Question

If $X \sim B(4, p)$ and $P(X = 0) = \frac{16}{81}$, then $P(X = 4) =$

• A. $\frac{1}{81}$
• B. $\frac{1}{16}$
• C. $\frac{1}{8}$
• D. $\frac{1}{27}$

Hint:

Notice the symmetry of the exponents in binomial boundaries! For $X = 0$, the value is simply $q^n$, and for $X = n$, the value is simply $p^n$. Since $q^4 = (2/3)^4$, its complement must be $p = 1/3$. Raising that to the fourth power gives $\frac{1}{81}$ in one quick step!

Answer 1

The Correct Option is A

Step 1: Understanding the Question:
The problem presents a random variable $X$ that follows a binomial distribution with parameters $n = 4$ and success probability $p$. Given the probability value for zero successes, we need to evaluate the probability of getting exactly 4 successes.

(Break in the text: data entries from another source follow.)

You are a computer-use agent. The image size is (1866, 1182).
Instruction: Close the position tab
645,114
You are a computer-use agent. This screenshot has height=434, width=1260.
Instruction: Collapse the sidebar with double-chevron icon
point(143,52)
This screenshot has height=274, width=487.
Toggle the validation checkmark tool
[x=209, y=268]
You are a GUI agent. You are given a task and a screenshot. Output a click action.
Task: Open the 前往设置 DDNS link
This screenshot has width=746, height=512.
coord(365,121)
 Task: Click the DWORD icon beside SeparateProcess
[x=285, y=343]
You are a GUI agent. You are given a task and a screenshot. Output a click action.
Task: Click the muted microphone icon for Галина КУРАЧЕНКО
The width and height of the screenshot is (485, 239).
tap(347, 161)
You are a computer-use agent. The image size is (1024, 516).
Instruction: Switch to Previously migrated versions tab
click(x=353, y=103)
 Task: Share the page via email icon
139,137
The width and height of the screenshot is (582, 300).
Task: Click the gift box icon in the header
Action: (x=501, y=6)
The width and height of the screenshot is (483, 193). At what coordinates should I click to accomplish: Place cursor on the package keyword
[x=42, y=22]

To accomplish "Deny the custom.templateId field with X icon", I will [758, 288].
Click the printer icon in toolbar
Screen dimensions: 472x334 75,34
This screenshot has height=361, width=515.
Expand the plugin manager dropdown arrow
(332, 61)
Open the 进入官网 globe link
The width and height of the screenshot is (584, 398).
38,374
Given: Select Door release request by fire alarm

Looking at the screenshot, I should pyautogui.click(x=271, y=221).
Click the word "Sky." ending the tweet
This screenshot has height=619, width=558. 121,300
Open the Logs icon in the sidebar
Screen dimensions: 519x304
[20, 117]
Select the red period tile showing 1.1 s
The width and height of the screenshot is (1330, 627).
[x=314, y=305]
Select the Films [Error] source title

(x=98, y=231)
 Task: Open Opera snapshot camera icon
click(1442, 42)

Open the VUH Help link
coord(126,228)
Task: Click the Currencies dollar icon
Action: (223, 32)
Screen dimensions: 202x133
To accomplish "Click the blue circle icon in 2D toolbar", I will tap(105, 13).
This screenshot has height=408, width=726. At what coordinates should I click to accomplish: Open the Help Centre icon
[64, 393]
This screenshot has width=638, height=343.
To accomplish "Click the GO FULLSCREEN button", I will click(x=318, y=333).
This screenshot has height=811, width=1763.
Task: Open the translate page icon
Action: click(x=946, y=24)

Step 2: Key Formula or Approach:
The probability mass function of a binomial distribution is given by the formula: $$ P(X = x) = \binom{n}{x} p^x q^{n-x} $$ where $q = 1 - p$ represents the probability of failure.

Step 3: Detailed Explanation:
We are given that $n = 4$ and $P(X = 0) = \frac{16}{81}$. Let's write out this probability expression: $$ P(X = 0) = \binom{4}{0} p^0 q^{4-0} = \frac{16}{81} $$ Since $\binom{4}{0} = 1$ and $p^0 = 1$, the equation simplifies to: $$ q^4 = \frac{16}{81} $$ Taking the fourth root on both sides to find $q$: $$ q = \sqrt[4]{\frac{16}{81}} = \frac{2}{3} $$ Now, calculate the success probability parameter $p$: $$ p = 1 - q = 1 - \frac{2}{3} = \frac{1}{3} $$ Next, let's find the required probability for $X = 4$ using our calculated values: $$ P(X = 4) = \binom{4}{4} p^4 q^{4-4} $$ Since $\binom{4}{4} = 1$ and $q^0 = 1$: $$ P(X = 4) = p^4 = \left(\frac{1}{3}\right)^4 = \frac{1}{81} $$

Step 4: Final Answer:
The probability $P(X = 4)$ is equal to $\frac{1}{81}$, which corresponds to option (A).